Entries from a data source
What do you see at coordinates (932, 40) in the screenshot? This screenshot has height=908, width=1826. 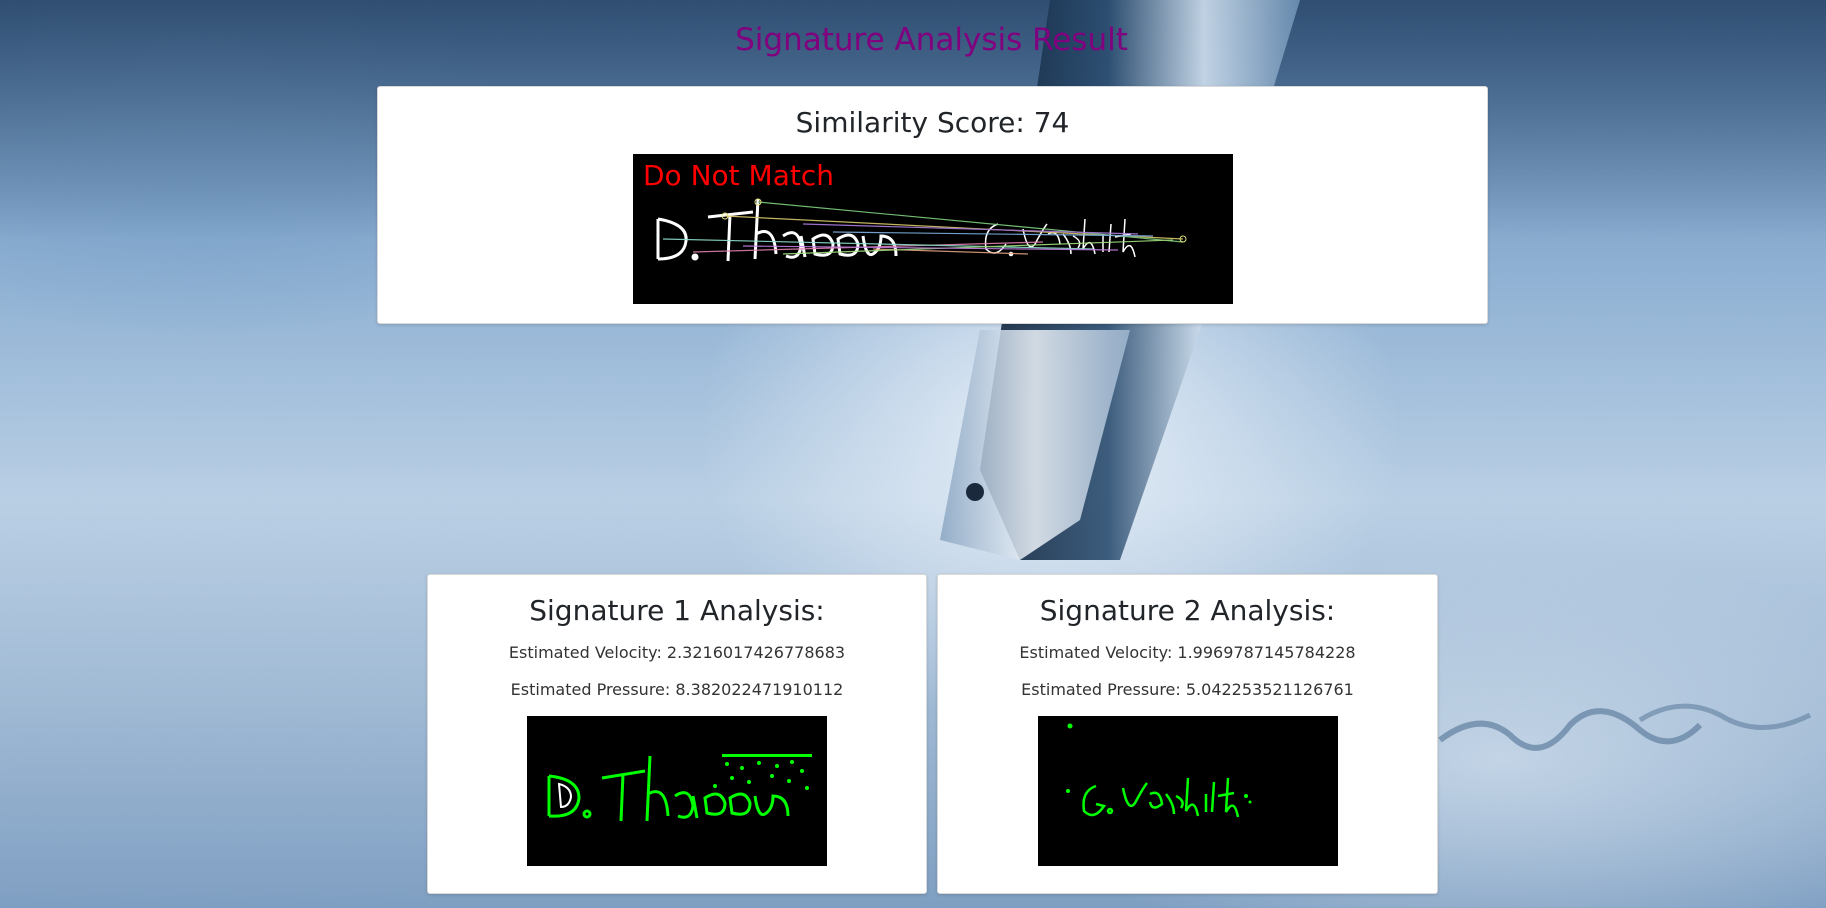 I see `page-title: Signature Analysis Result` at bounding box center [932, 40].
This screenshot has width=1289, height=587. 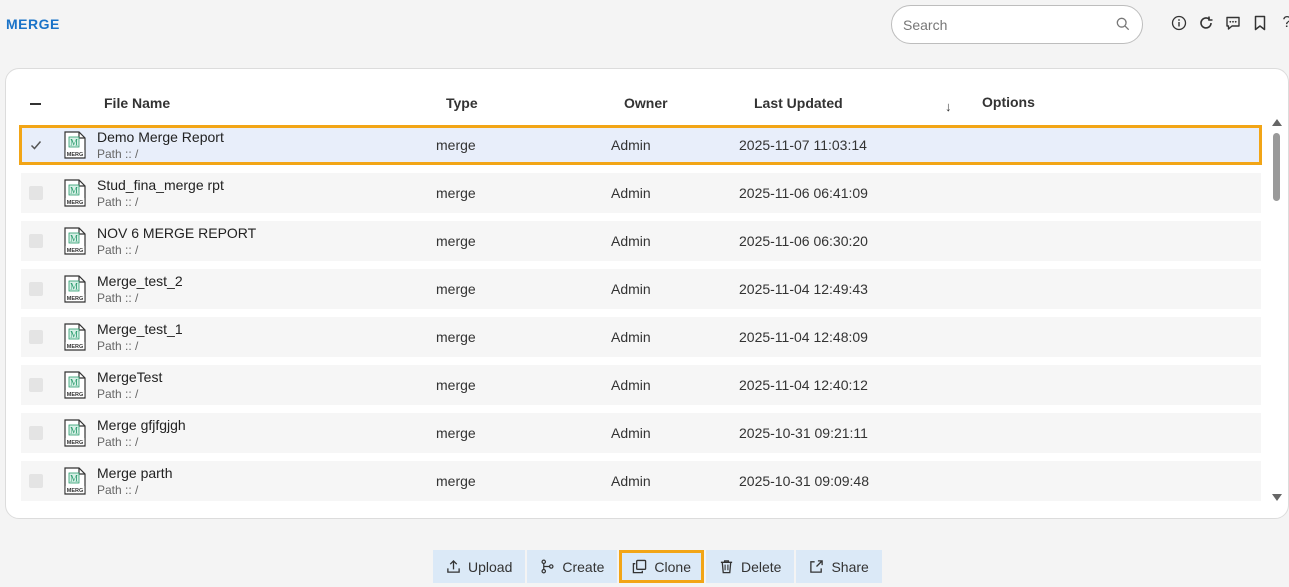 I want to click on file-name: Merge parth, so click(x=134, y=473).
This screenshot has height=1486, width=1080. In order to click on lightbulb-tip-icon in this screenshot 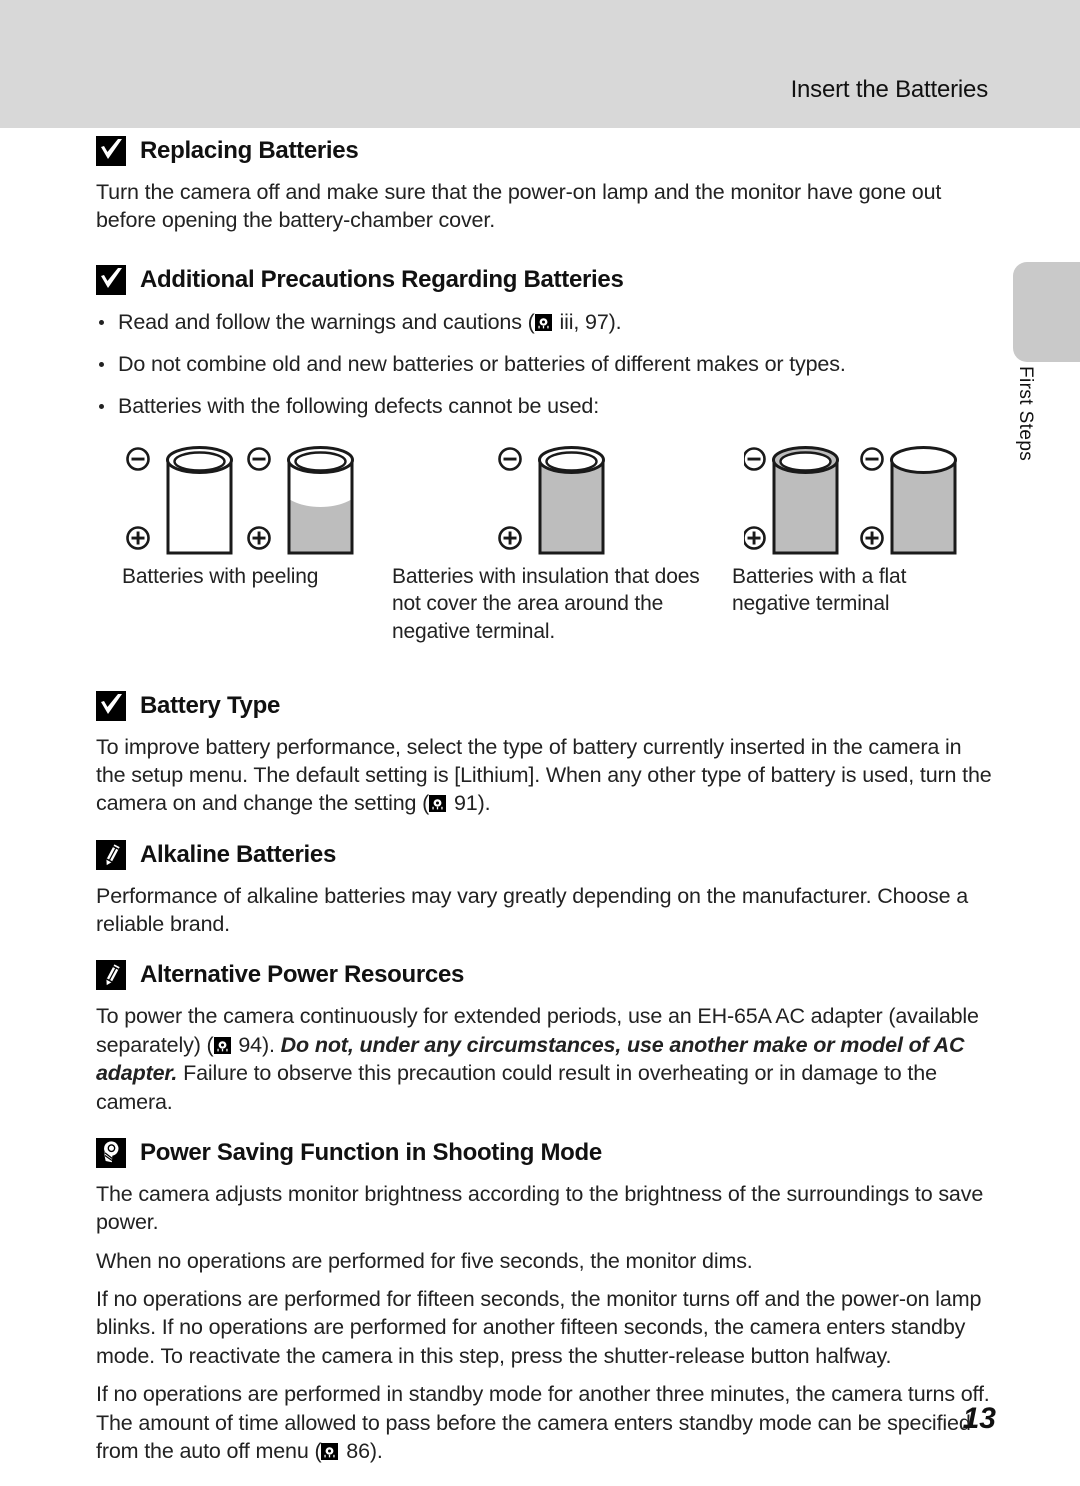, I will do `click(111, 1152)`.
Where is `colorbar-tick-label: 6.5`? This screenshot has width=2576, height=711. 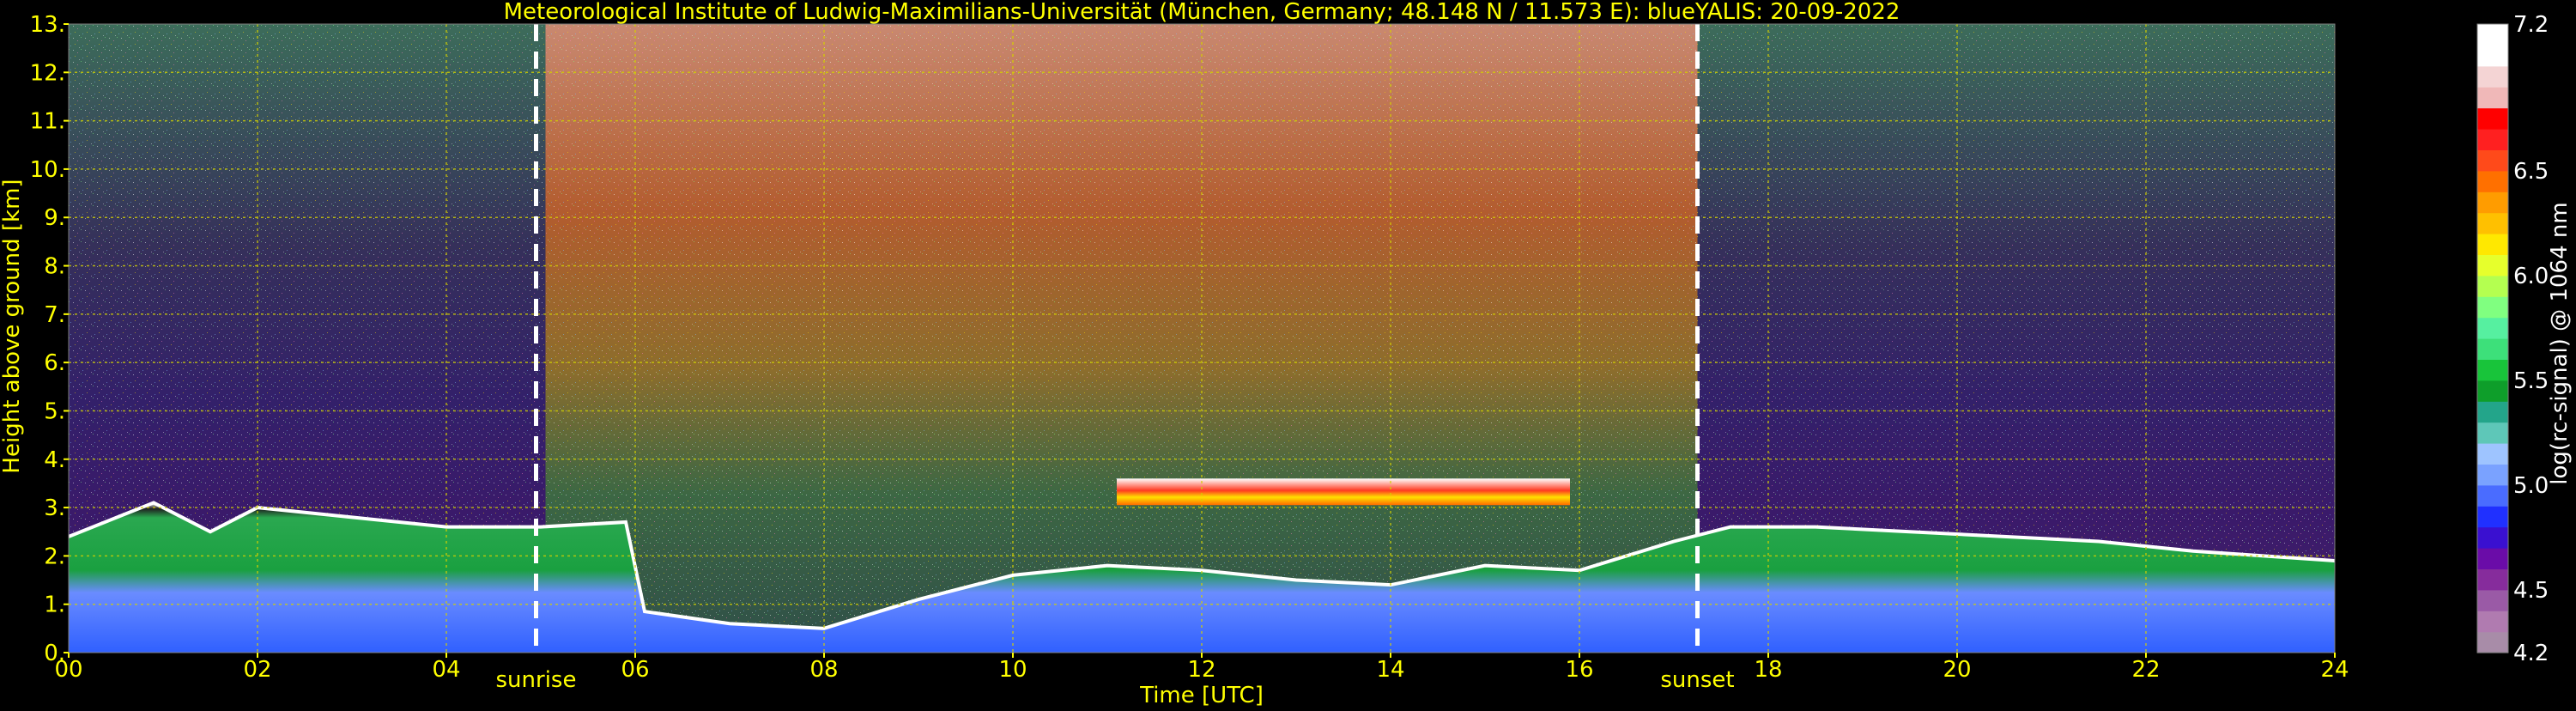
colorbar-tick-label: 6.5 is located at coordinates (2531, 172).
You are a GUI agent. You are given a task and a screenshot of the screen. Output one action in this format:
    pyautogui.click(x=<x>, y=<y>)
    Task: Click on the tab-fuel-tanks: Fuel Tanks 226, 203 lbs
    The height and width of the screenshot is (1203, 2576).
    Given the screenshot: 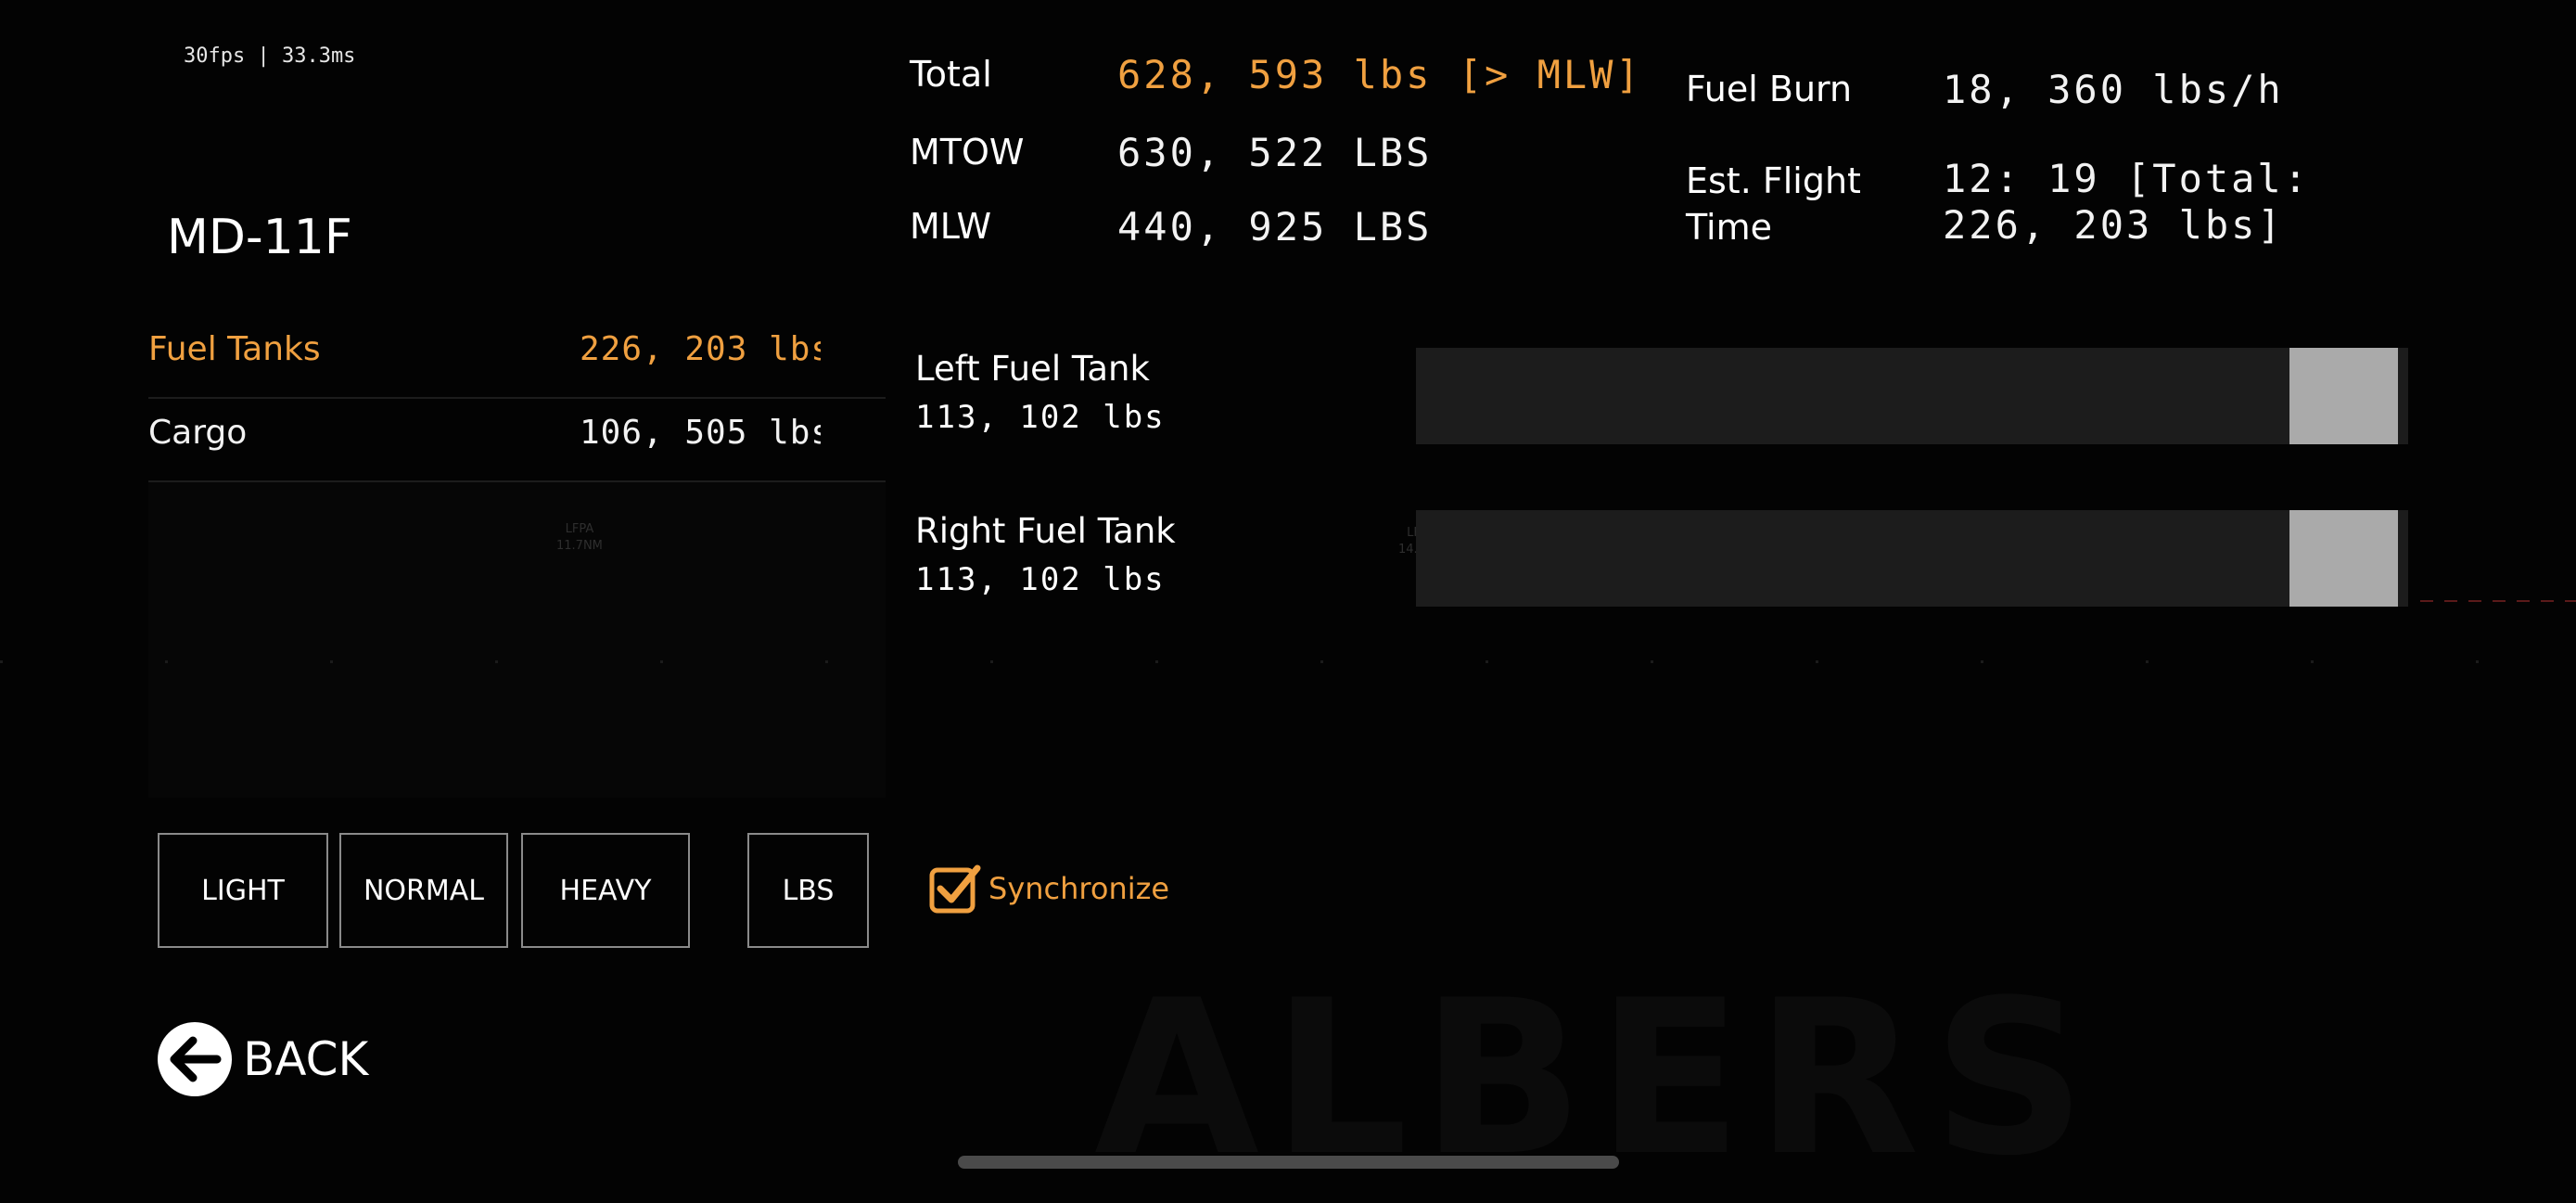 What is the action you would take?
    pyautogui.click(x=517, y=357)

## ACTIVITY
Update the part that opens with the line containing "has width=2576, height=711." and closes with the line containing "colorbar-tick-label: 6.5 is", replacing "screenshot" with "image" and keeping everything else the same. Leave the pictures out of your answer.

## WRITTEN ANSWER
Where is `colorbar-tick-label: 6.5`? This image has width=2576, height=711. 
colorbar-tick-label: 6.5 is located at coordinates (2531, 172).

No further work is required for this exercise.